DERROTA MUNDIAL - EDICIÓN HOMENAJE AL AUTOR DERROTA MUNDIAL (Edición Homenaje) | Page 297
DERROTA MUNDIAL
La propaganda que otros israelitas manejaban en el extranjero presentó el hecho
como algo absolutamente injustificado y sin precedente. En realidad, el hecho no era nuevo
en la.historia e incluso tenía más justificaciones legales que los movimientos antisemitas de
otras épocas.
¿Por qué en fechas tan distantes, separadas por siglos; por qué en regiones tan
opuestas, por qué entre pueblos tan diversos, el judío ha sufrido represiones violentas? ¿No
es acaso que él mismo lleva en su sangre escrupulosamente mantenida sin mezcla, los
elementos esenciales que de cuando en cuando atraen sobre sí mismo la indignada
reacción de otros pueblos? ¿No es él mismo el causante de las tragedias que de tiempo en
tiempo lo agobian?
Manuel Serra Moret, en "Los Fundamentos de la Historia y la Filosofía", dice que el
pueblo hebreo, amante de las ideas absolutas, "ni un solo, instante de su azarosa historia ha
podido abandonar la propensión de ser el pueblo escogido y de encontrarse a título
exclusivo en posesión de la verdad, dentro de un mundo de gente condenada a la que hay
que convertir a la fe única o exterminar sin piedad". Desde Cristo hasta ahora, lo mismo
que desde Abraham a Cristo, "la doctrina de la intransigencia ha sido predicada sin haber
perdido nunca su rigor y aspereza primitivos característicos del pueblo de Israel".

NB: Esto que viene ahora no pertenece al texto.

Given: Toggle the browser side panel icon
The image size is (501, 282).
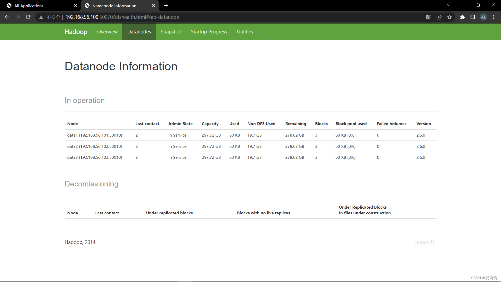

No cabe duda que el judío mismo, en su milenario anhelo de grandeza, en su
intransigencia que crucificó a Jesús porque no le daba el dominio del mundo; en esa
intransigencia que lo ha mantenido casi sin mezcla de sangre a pesar de su constante
peregrinar y que le impide asimilarse a ningún otro pueblo, aunque resida en él durante
siglos, lleva los gérmenes de las persecuciones periódicas de que es víctima. Y jamas podrá
evitar definitivamente esas reacciones en contra suya mientras él mismo no se reconcilie
con los "goim" (cristianos) y deje de verlos como enemigos a los que es necesario
corromper, debilitar y sojuzgar por medio del Reino del Oro de los venenos ideológicos y
del poder masón y político.
El antisemitismo de Hitler, el antisemitismo del nacionalsocialismo alemán, no fue una
causa, sino un efecto; una reacción fanática ante el fanatismo del movimiento político
judío; y es evidente que el fenómeno no desaparece suprimiendo simplemente el efecto.
Las causas primarias del antisemitismo anidan en la conducta misma del hebreo, y
mientras él no se modifique, llevará latentes consigo los gérmenes de nuevos movimientos
en contra suya. Ni el gigantesco poder que ha alcanzado lo librará de esa desgracia
inherente a su empecinada manera de ser.
Esas reacciones antisemitas no son nuevas ni las inventó una mono-maníaca
predisposición de Hitler. 2,500 años antes de que Hitler creara el nacionalsocialismo, los
judíos atraían sobre sí la ira de Nabucodonosor; 2,000 años antes de que Alemania fuera
acusada de intransigencia racial, la intransigencia judía ya había crucificado a Jesucristo
porque no consagraba al hebreo como dominador del mundo.